Applied Catalyst Science and Technology
A World of Plastic Waste
Civilization is forever dependent upon synthetic polymers (i.e. 'plastics') for the foreseeable future. Truth is, very little plastic waste is recycled, biodegradation is very slow, and the original raw materials and energy consumed in production are not recouped. Further, the chemical industry is deeply entrenched, and there are few classes of monomers that can be used for the commercially-viable production of synthetic polymers on the commodity volume scale
Next Generation Polyolefins
The Sita Group pursues the development of new molecular organometallic catalysts and polymerization processes that can produce the next generation of synthetic polymers in a highly efficient, versatile and scalable fashion from existing inexpensive and abundant monomer feedstocks. Polyolefins comprise the largest component of synthetic polymers, and accordingly, the largest component of plastic waste. Our goal is to 'reimagine' how polyolefins can be produced from the same monomers but with different structures, stereochemical tacticity, and with new types of chemical functionality and physical properties. Our ultimate objective is the design, development, and production of next generation polyolefins that are more amenable to recycle and upcycle and that have a greatly reduced negative environmental and energy impact.
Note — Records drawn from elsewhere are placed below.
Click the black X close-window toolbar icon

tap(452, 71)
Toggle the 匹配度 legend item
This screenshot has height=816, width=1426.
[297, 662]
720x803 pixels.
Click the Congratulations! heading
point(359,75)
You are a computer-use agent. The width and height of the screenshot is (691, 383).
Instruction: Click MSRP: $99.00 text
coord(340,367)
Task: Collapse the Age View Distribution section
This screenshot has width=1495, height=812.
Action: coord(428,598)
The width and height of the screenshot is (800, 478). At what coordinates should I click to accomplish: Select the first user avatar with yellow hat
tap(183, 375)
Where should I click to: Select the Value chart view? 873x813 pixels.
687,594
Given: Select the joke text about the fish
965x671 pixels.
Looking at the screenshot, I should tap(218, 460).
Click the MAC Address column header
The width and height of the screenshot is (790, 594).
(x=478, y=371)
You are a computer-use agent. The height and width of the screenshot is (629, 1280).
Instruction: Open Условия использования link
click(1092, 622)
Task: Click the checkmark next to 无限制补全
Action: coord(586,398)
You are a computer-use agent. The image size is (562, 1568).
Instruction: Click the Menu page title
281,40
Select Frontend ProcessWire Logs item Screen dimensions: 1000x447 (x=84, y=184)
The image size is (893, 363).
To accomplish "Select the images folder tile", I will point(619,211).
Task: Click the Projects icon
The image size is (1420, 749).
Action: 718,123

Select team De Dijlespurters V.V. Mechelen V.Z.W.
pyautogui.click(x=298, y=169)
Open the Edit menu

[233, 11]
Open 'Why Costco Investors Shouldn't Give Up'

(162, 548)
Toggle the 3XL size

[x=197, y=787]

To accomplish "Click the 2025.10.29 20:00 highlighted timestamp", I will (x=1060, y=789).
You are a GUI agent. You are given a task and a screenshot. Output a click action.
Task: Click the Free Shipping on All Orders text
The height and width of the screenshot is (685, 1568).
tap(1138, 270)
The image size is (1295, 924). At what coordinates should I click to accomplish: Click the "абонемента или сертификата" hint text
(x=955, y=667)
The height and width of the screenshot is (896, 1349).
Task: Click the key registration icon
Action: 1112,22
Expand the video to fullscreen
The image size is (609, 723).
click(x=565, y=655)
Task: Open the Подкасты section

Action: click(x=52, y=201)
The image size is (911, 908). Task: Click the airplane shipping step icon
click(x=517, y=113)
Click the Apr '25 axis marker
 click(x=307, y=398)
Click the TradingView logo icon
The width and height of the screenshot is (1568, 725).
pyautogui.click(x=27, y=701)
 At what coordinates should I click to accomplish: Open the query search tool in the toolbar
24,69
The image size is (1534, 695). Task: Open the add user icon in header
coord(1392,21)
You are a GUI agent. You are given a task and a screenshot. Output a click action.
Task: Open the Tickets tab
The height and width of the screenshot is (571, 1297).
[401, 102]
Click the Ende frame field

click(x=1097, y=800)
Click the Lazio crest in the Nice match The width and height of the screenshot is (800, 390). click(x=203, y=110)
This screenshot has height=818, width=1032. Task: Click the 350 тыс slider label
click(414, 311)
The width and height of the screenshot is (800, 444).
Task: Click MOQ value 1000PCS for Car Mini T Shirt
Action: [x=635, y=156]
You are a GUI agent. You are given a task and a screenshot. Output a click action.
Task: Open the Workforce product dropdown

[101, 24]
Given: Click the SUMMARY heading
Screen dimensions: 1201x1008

Living Coordinative Chain Transfer Polymerization (LCCTP)
The Sita Group has pioneered a class of transition metal complexes and unique processes that can be used for the 'living' polymerization of a wide variety of alpha-olefins to produce an infinite variety of new fundamental forms of polyolefins in highly efficient, versatile, and scalable fashion to provide practical quantities - from grams to kilograms to kilotons as desired. We have established a 'one catalyst - many materials' paradigm that permits wide tunability of polyolefin structure, stereochemical tacticity, degree of polymerization, and molecular weight distribution by controlling external reaction variables, rather than having to synthesize and screen large libraries of catalyst derivatives for each new material. Our successful, well proven approach allows us to productively focus on the design and investigation of next generation polyolefins with unprecedented structures and properties and as the basis for new science, applications, and technologies
Nanostructured Molecular-Polyolefin Conjugates
A unique feature of our LCCTP process is the ability to produce scalable quantities of end-group functionalized polyolefins (x-PAOs) as a fundamental new class of hydrophobic building block with tunable occupied free volumes, and including those that are optically active. By coupling x-PAO 'tails' with functional molecular 'head' groups, a wide variety of canonical and non-canonical condensed phase nanostructures can be accessed in both the bulk and within ultrathin films. The Sita Group is pursuing the design, characterization, and utilization of these nanostructured polyolefin conjugates in key technologies, such as organic solar cells and photon upconversion. Soft matter Frank-Kasper phases are also being explored within the contexts of Systems Chemistry and the origins of life.